* [AVAILABLE RECORDS]:
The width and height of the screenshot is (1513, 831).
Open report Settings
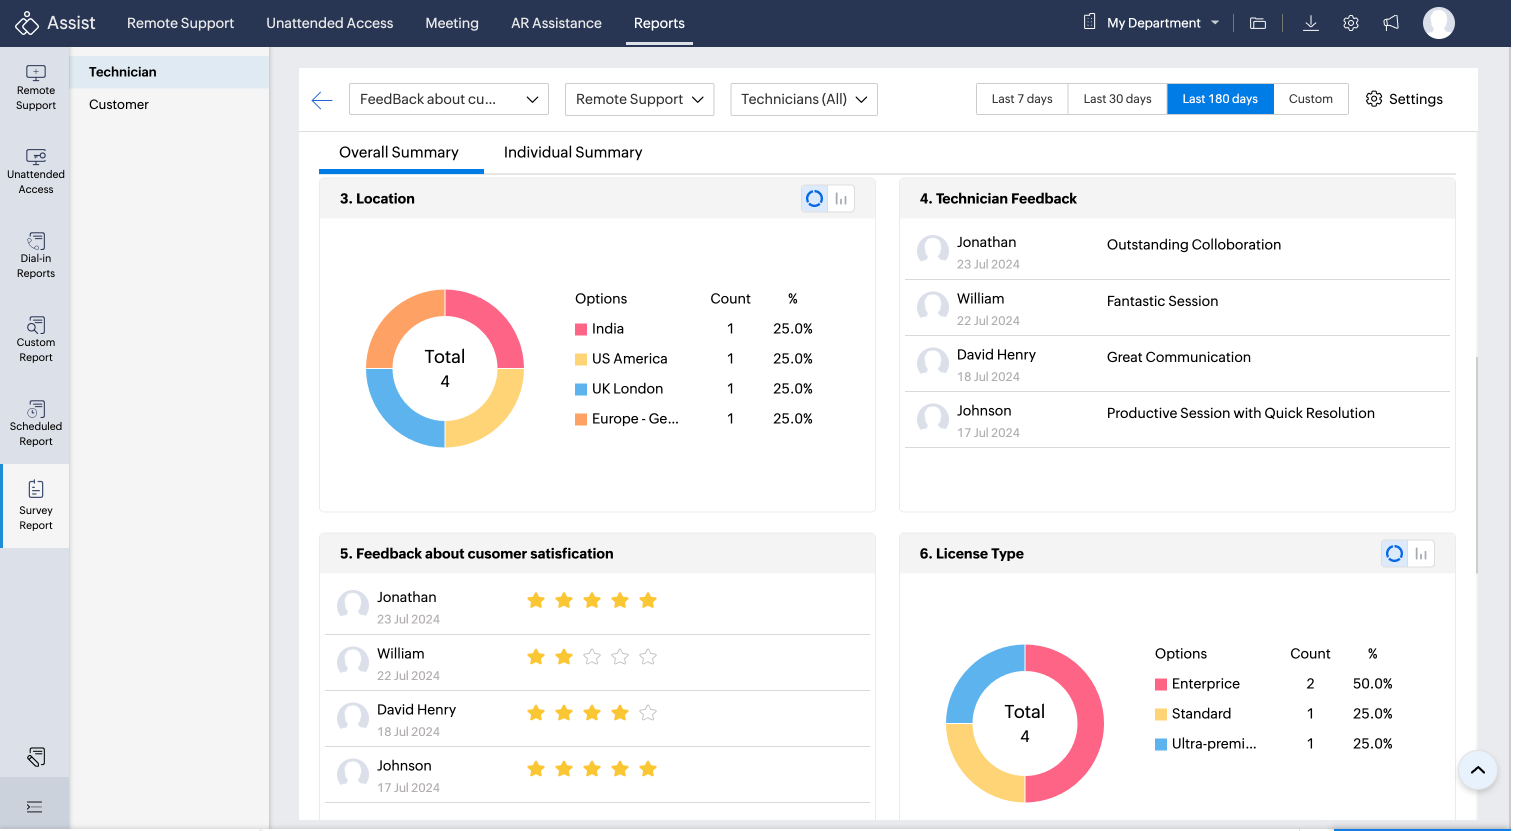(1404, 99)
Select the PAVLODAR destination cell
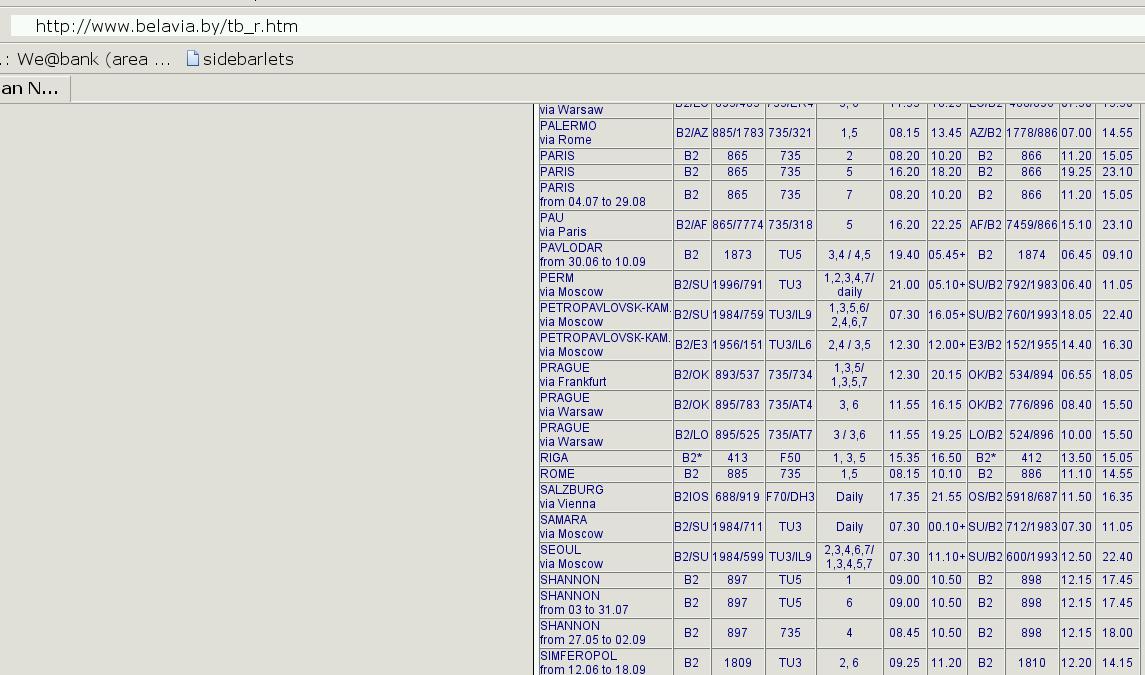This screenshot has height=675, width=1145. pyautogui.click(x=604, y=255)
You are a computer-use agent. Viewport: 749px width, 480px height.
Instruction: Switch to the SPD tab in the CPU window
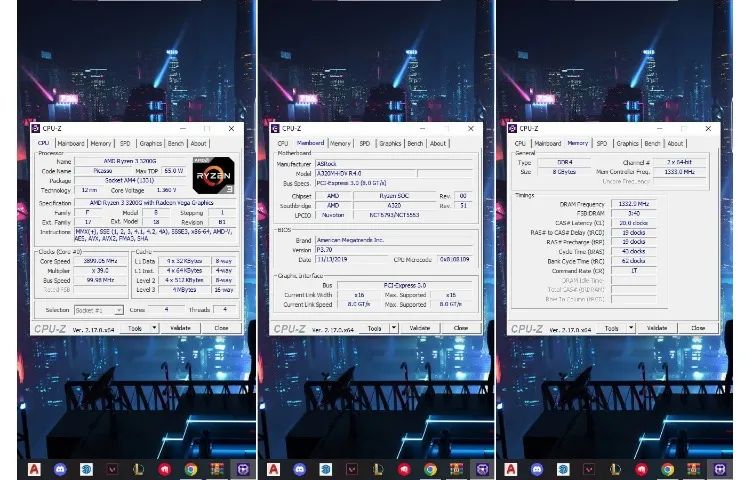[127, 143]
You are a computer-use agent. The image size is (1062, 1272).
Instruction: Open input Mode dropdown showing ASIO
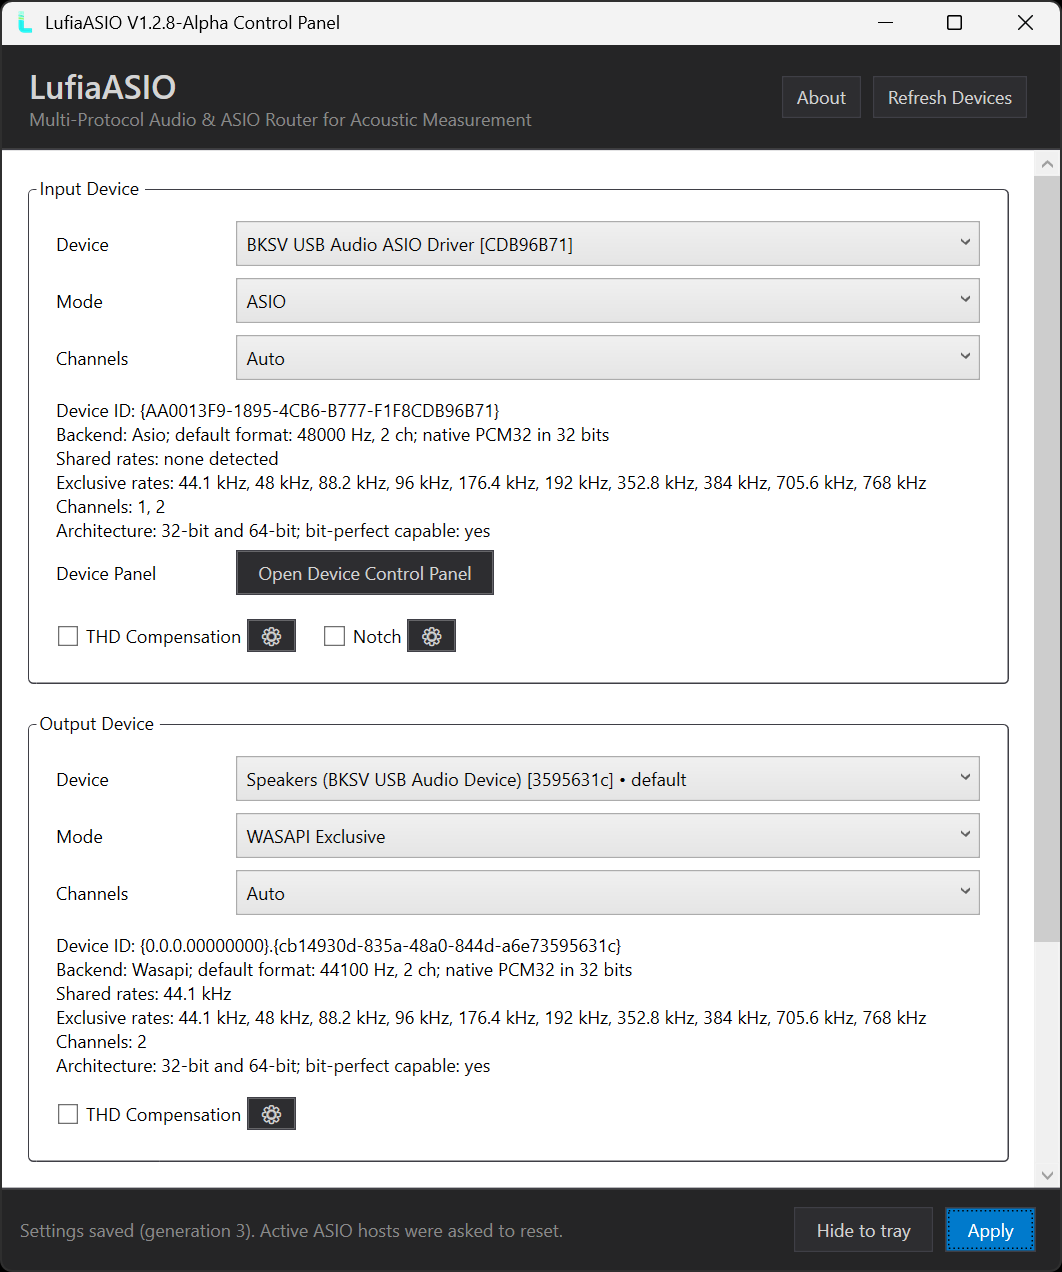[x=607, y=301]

...

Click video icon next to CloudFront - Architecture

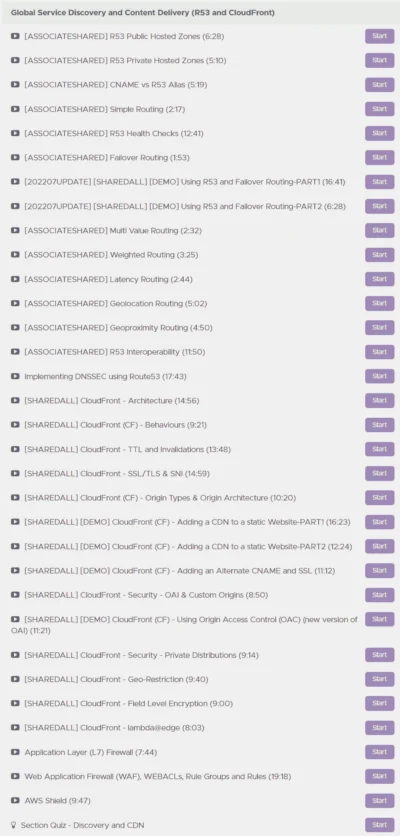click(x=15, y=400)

* [EXERCISE]:
All lines that contain the word "agent" should be copied from the listing.

* [WRITTEN RESPONSE]:
You are a computer-use agent. Viewport: 749px width, 480px height.
You are a computer-use agent. The image size is (1062, 1272).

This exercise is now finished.